Hi, Getting 10 million rows in sparse GRM for the UKB does not seem right. Have you used 0.05 as the threshold of relationship coefficient to get the sparse GRM?
Can you also check if you used the same QC criteria for your SNPs when calculating the GRM? SNPs should be MAF >= 0.01, genotype missing rate <= 0.1, and HWE p-value >= 1e-6. The first 2 criteria are the most important because they will inflate the estimation of relationship coefficients. You do not need to remove any relative from field 22021, since fastGWA is designed to handle relatedness.

labxpub commented 6 months ago

Thanks for the answer, I am currently screening for MAF ≥ 0.01, genotyping missing rate ≤ 0.05 and hwe pvalue ≥ 1e-6. and I am sure my threshold is set to 0.05. I would also like to ask if I can use the SNPs on a single chromosome to do the calculation of the GRM matrix using this matrix to run a GWAS on a single chromosome, which is what I am currently doing, and then the GRM matrix is pretty huge.

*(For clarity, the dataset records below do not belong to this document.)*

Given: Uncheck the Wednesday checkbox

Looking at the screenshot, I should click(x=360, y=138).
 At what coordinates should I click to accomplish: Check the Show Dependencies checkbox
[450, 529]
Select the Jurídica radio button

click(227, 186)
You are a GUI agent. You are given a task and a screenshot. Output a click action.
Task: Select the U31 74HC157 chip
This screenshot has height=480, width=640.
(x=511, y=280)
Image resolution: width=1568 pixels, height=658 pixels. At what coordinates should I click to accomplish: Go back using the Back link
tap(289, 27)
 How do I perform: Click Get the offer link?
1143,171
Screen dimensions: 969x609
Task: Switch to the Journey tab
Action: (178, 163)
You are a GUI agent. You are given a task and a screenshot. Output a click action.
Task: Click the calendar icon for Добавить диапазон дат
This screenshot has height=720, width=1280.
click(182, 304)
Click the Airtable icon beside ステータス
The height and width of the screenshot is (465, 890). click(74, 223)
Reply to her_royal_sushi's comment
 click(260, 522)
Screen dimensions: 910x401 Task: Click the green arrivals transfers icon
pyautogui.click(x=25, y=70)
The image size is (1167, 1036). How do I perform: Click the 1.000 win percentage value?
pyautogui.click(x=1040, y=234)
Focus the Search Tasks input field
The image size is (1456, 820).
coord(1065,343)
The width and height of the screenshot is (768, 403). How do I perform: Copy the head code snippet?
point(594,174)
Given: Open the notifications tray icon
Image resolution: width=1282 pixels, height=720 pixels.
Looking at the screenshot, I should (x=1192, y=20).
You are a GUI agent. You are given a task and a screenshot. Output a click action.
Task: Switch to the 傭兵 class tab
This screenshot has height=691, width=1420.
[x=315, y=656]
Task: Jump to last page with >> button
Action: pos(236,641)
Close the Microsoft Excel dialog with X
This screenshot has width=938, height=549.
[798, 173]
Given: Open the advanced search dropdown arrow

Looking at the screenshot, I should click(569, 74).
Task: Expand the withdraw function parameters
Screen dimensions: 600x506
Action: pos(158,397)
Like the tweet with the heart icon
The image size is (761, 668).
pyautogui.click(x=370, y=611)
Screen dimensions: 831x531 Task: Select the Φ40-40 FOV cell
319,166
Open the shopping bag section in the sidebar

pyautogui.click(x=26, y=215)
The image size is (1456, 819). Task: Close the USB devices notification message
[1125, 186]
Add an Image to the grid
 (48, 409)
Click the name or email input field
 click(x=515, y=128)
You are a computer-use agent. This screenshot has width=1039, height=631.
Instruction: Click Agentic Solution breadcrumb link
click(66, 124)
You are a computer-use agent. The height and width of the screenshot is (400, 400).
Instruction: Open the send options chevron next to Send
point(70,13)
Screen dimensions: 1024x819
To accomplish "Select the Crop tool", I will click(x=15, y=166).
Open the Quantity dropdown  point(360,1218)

The reason for doing it as above is that if we calculate the GRM matrix using all SNPs (we have eight million SNPs), divided 100part a part to 72threads, this all takes 200 minutes, which seems to be a big difference from what is mentioned in the original paper.

I hope you can give me some suggestions.

labxpub commented 6 months ago

I would also like to ask you guys if I can divide each chromosome to do the calculation, and then finally give the GRM matrix obtained from each chromosome to be concatenated, but I didn't find any similar operation at the moment, I don't know if you guys have any tutorials on the standard operation, if you have hopefully you can share it, thank you very much!

longmanz commented 6 months ago

Hi, In the paper we actually restrict the SNPs to slightly-pruned HapMap 3 SNPs (with MAF >= 0.01, genotype missing rate <= 0.1, and HWE p-value >= 1e-6): The HapMap3 CEU SNP list contains ~1m common SNPs. In our paper, we additionally pruned these SNPs with r2 = 0.9, which led to ~600k SNPs in the final GRM calculation. This is much smaller than the 8m SNPs you are using. I have attached the SNP list that we used for UKB GRM here, and you may use it for your GRM calculation.

We would not recommend doing chromosome-wise analysis, although a sparse GRM from a single chromosome might be very similar to the real one. This is because we have not assessed it formally. For smaller chromosomes, the estimated GRMs might not be that accurate.

labxpub commented 6 months ago

Thank you very much for your help, this should answer my question. Thanks again!